The company’s average realized gas price, including hedges, dropped nearly 7% to $4.04 per thousand cubic feet (Mcf) from $4.33 per Mcf in the year-ago period. Oil was sold at $96.49 per barrel, up 16.7% from the year-earlier level of $82.70 per barrel.

Segmental Highlights

Operating income from the Exploration and Production (E&P) segment dropped 2.1% to $195.8 million in the fourth quarter. The slight decrease was due to lower gas price realization as well as increased operating costs and expenses related to higher production, which was partially toned down by the increased production level.

On a per-Mcfe basis, lease operating expenses were marginally up at 84 cents from 83 cents in the prior year. On the other hand, general and administrative expense per unit of production dropped 10% year over year to 27 cents.

The Midstream Services segment’s operating income leaped more than 19% to $67.6 million in the fourth quarter from $56.8 million in the year-earlier quarter. The increase was driven by an improvement in gathering revenues related to the Fayetteville and Marcellus Shale plays.

Capex and Debt

The company’s total capital expenditure in the quarter was $650.2 million, of which $612.1 million was invested in E&P activities and $22.8 million in the Midstream segment.

As of December 31, 2011, long-term debt stood at $1,342.1 million, representing a debt-to-capitalization ratio of 25.3% (versus 26% in the preceding quarter).

Hedging

At February 27, 2012, Southwestern had approximately 266 Bcf and 185 Bcf of its 2012 and 2013 expected gas productions hedged at an average floor price of $5.16 and 5.06 per Mcf, respectively.

Guidance

Due to a reduction in its previously planned capital investments, Southwestern has updated its production guidance for 2012. The revised total gas and oil production guidance for 2012 is 560 Bcfe to 570 Bcfe. The updated outlook represents a 13% increase over the 2011 level. The company has also revised its first quarter 2012 oil and gas production estimate to 132-134 Bcfe from 134-136 Bcfe.

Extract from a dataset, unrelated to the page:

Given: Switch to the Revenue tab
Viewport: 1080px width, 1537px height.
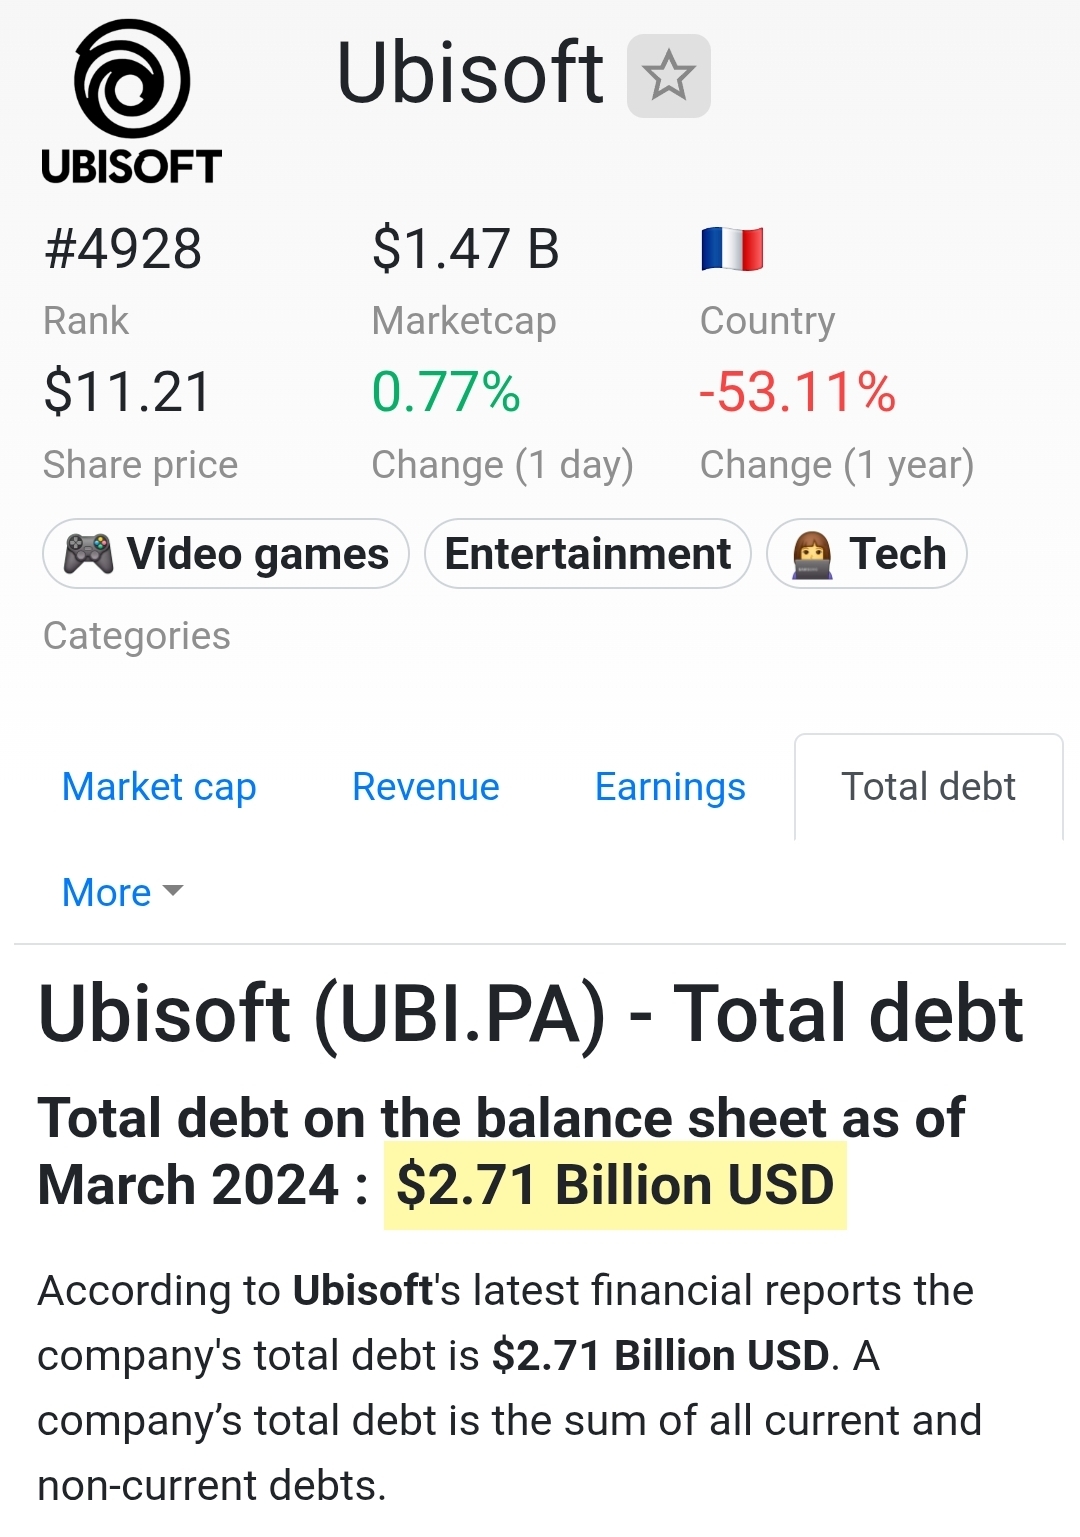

Of the company’s total expected production for 2012, approximately 465 Bcf to 470 Bcf is expected to come from the Fayetteville Shale and approximately 60 Bcf to 65 Bcf is expected to come from the Marcellus Shale.

Our Take

Southwestern’s industry-leading holdings in Northern Arkansas’ Fayetteville Shale play make it one of the highest quality natural gas discoveries in North America in the recent years. In 2012, the company expects to invest approximately $1.1 billion and $526 million in the Fayetteville Shale and Marcellus Shale, respectively. Marcellus and Fayetteville shales also hold ample opportunities for newer natural gas discoveries.

We see the company as well positioned for production growth given its streamlined cost structure, upcoming drilling programs in the Fayetteville and Marcellus shales and a wide acreage in its New Ventures. During 2011, Southwestern’s Marcellus shale operations in northeastern U.S. produced 23.4 Bcf, compared with 1 Bcf produced in the prior year.

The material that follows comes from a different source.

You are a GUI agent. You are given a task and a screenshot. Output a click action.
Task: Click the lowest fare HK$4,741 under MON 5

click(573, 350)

However, we remain apprehensive regarding the weak natural gas scenario in the U.S. arising out of continued oversupply and low demand for natural gas. This will likely impede the company’s performance in the near term.

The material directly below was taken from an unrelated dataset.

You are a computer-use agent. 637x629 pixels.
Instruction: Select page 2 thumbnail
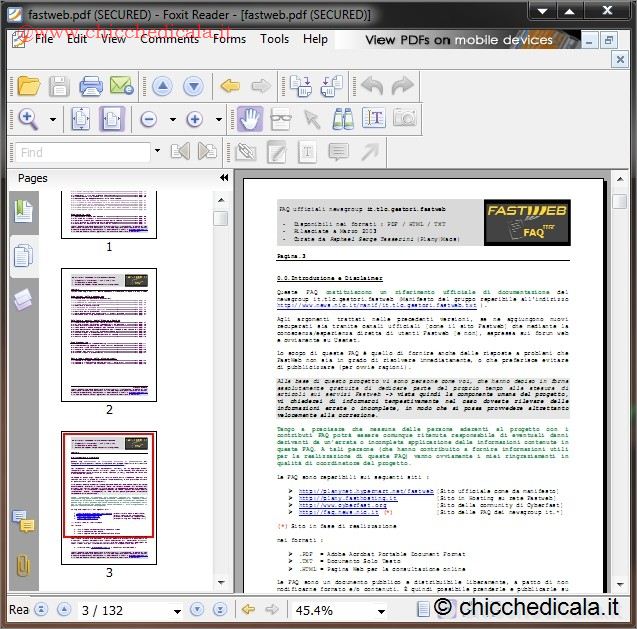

Other risk factors include weaker-than-expected commodity prices, technological failures and the lack of a diversified asset base. Competition from its peers, such as Chesapeake Energy Corporation (CHK), also remains a cause for concern.

The company holds a Zacks #5 Rank (short-term Strong Sell rating). We also maintain our long-term Neutral recommendation on the stock.